The wise. These rare souls share an insight on the reason for my descent. They are overjoyed to hear that I have left behind the Great America with an aim to obtain the final emancipation spoken of in the ancient scriptures, and that my ties to the Great America have been forsaken. Even if they share curiosities with the other three classes of devotees, they easily understand my disinclination to indulge in the same, respecting my wish to keep my attention internal. They might even offer me a good advice, unsolicited and without expectation of anything in return. They view me not as an object of attainment, but establish a relationship in the spirit of brotherhood.

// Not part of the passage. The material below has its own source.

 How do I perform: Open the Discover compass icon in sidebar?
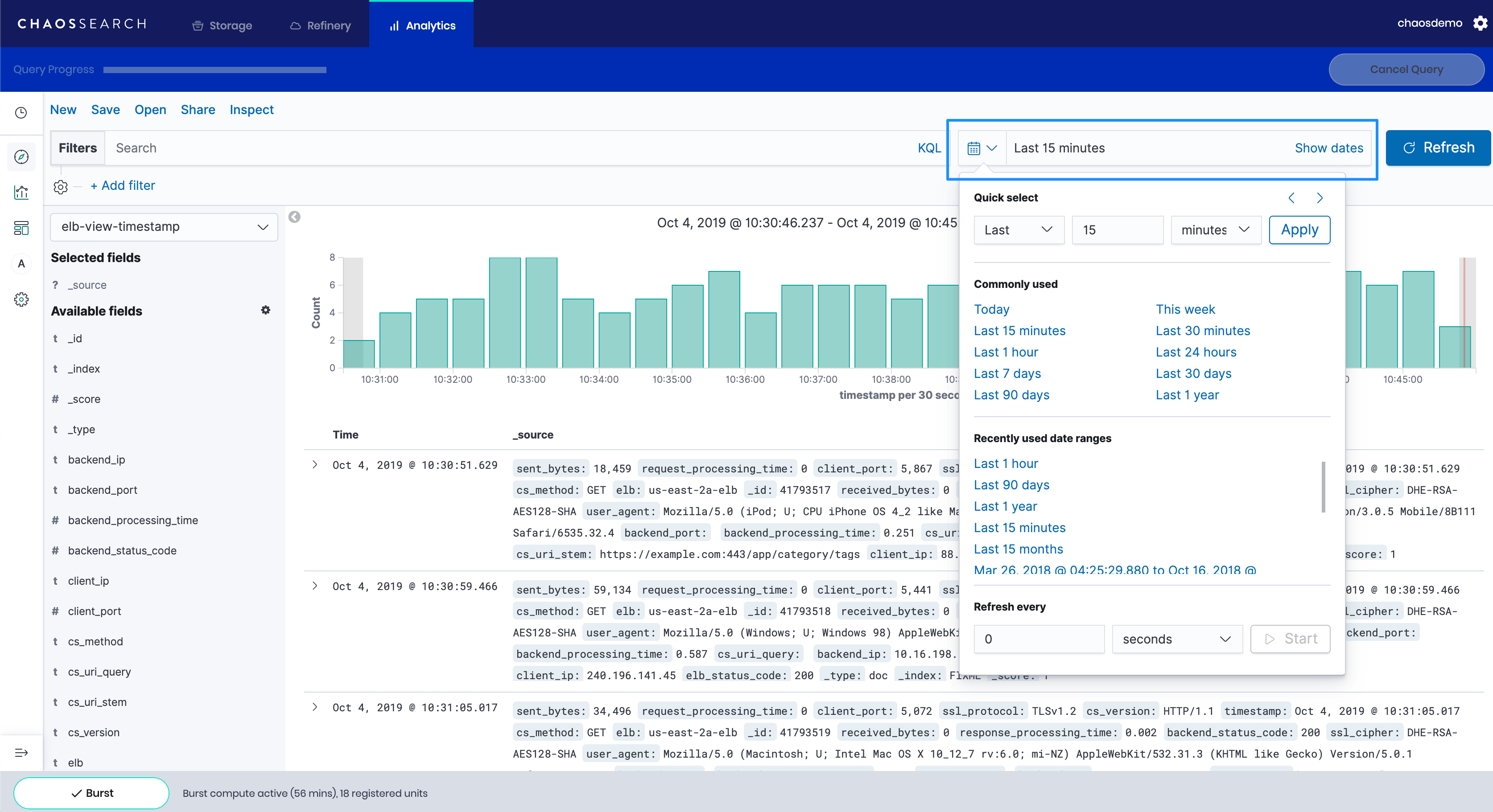point(21,157)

The heart of the Great American, however, is a heart crying for solitude, for the objective is to be found within. Social interactions, whether of the more common nuisance flavor, or of the occasional neutral flavor, are distractions all the same, acts calling to be minimized for my ultimate good. Exchanges making a substantial positive internal contribution, the meetings with the truly great, are shining beacons of light in the vast and engulfing darkness of human existence. Alas, if they accounted for even just one in a ten thousand meetings, I might be inclined to keep my eyes outward-looking.
New E-mail
Posted: 14th of December, 2007 - 13:22
I'm now using a GMail account as my primary e-mail address for the convenience of being able to access all my mails from anywhere. Please send future correspondence to this address only.

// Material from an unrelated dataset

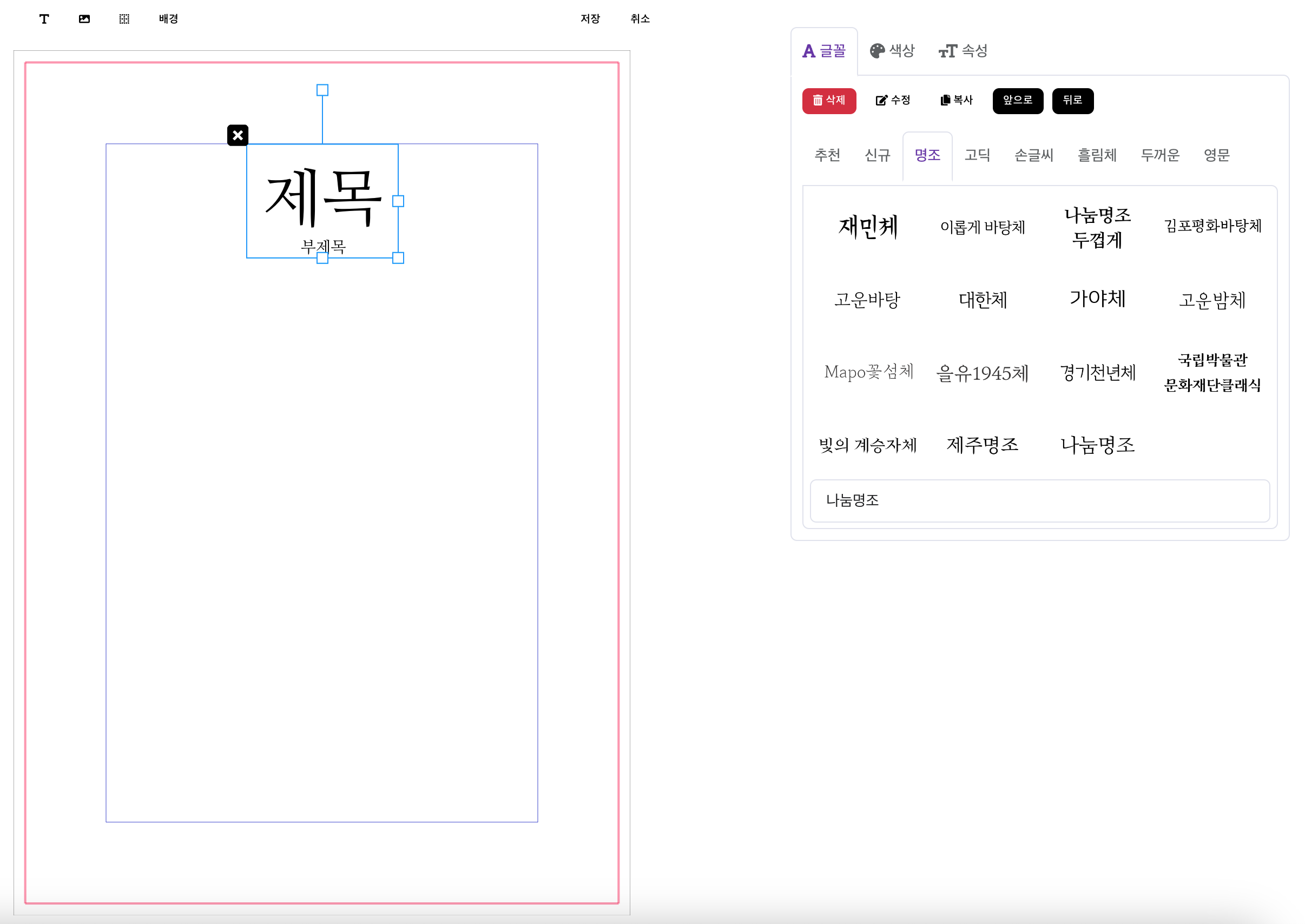This screenshot has width=1305, height=924.
Task: Choose the 재민체 font
Action: (x=867, y=227)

Do not send any chain letters or other cool forwarded stuff to this mail, and especially don't add it as a CC to letters with a hundred other e-mail addresses unknown to me. (And there was no please in that sentence. =P)
An Ode to Solitude
Posted: 9th of December, 2007 - 7:25
With one and half months with Anonymous Das Babaji, I have chosen to return to my precious solitude. The period has indeed left me with many a precious lesson, even if probably not the lessons the teacher intended me to part with. I will not write in detail on what led me to pack my bags and move on in fear of effecting Vaisnava-aparadha, whether by me or by anyone in the blog audience. Suffice it to say that the psychological gap between the two cultures can be immense, and concepts of honesty, acceptable conduct and so forth can be like day and night.

The day before yesterday I moved to a small kutir upstairs at Narottami Mandir, to the solitude I so badly needed. I am now moving out for a couple of days for parikrama of Varshana and Nandagram, and will also be seeking the counsel of Sri Vinod Bihari Das Babaji (photo posted on the front page) on certain pending matters concerning myself and the aforementioned mahatma. There are more reflections to be written on this, but they will have to wait for a better time.